- Tuckwiller Tavern
- U.S. National Register of Historic Places
- Location: 2 miles northwest of Lewisburg on U.S. Route 60, near Lewisburg, West Virginia
- Coordinates: 37°49′21″N 80°28′45″W﻿ / ﻿37.82250°N 80.47917°W
- Area: 2 acres (0.81 ha)
- Built: 1826-1828
- Built by: John W. Dunn; David K. Spotts
- Architectural style: Greek Revival
- NRHP reference No.: 75001891
- Added to NRHP: March 4, 1975

= Tuckwiller Tavern =

Tuckwiller Tavern, also known as Valley View Stock Farm, Inc. and Wilson Farm, is a historic tavern located at Lewisburg, Greenbrier County, West Virginia. It was built between 1826 and 1828, and is a large, two-story (plus basement) rectangular brick building with a one-story ell in an early rusticated Greek Revival style. It sits on a fieldstone foundation and features a portico supported by four massive, white wooden columns.

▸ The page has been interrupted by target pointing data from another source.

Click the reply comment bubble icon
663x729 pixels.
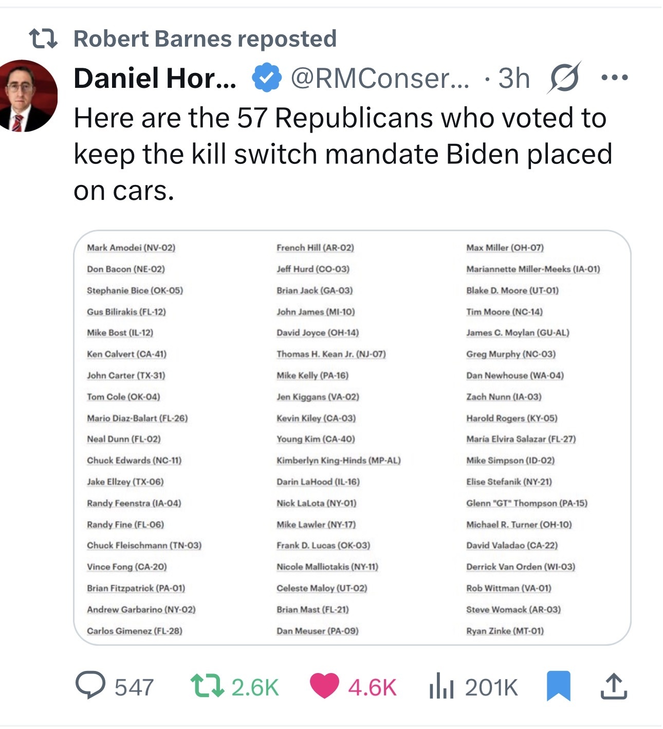tap(90, 686)
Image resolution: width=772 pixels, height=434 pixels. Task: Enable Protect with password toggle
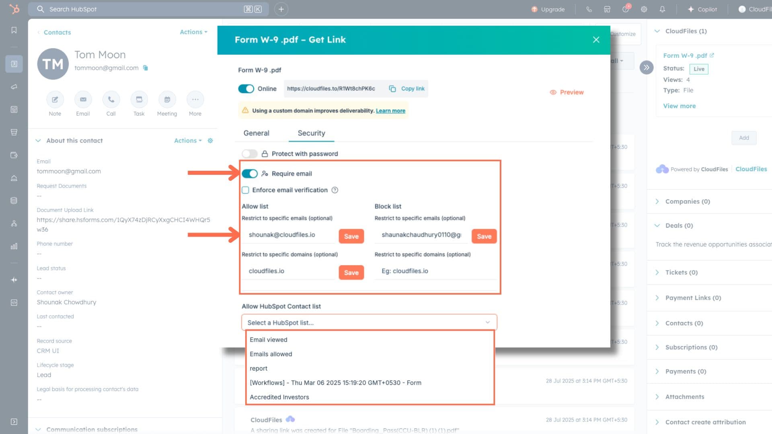click(249, 154)
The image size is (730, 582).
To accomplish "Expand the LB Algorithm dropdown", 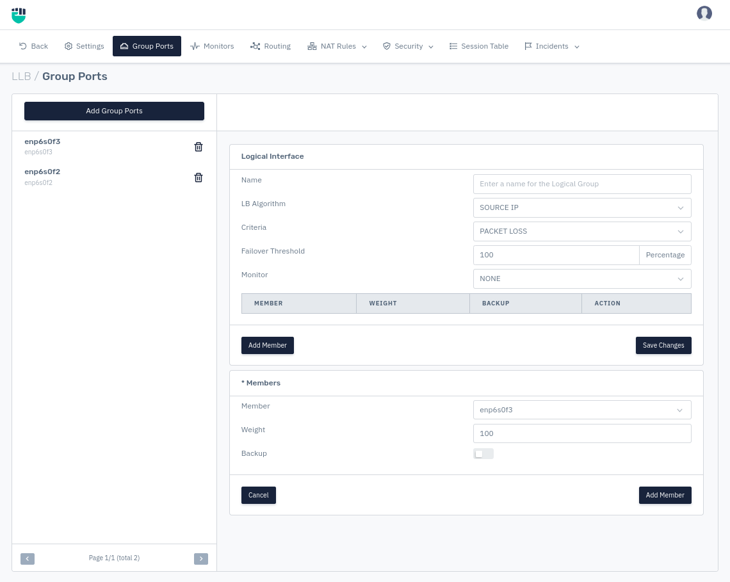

Also on the property is a brick smokehouse. During the American Civil War, it was used as a headquarters and barracks in 1864 by Union General David Hunter.

It is believed to have been built by "local brickmasons, contractors, and 'architects'" John W. Dunn and David K. Spotts.

It was listed on the National Register of Historic Places in 1975.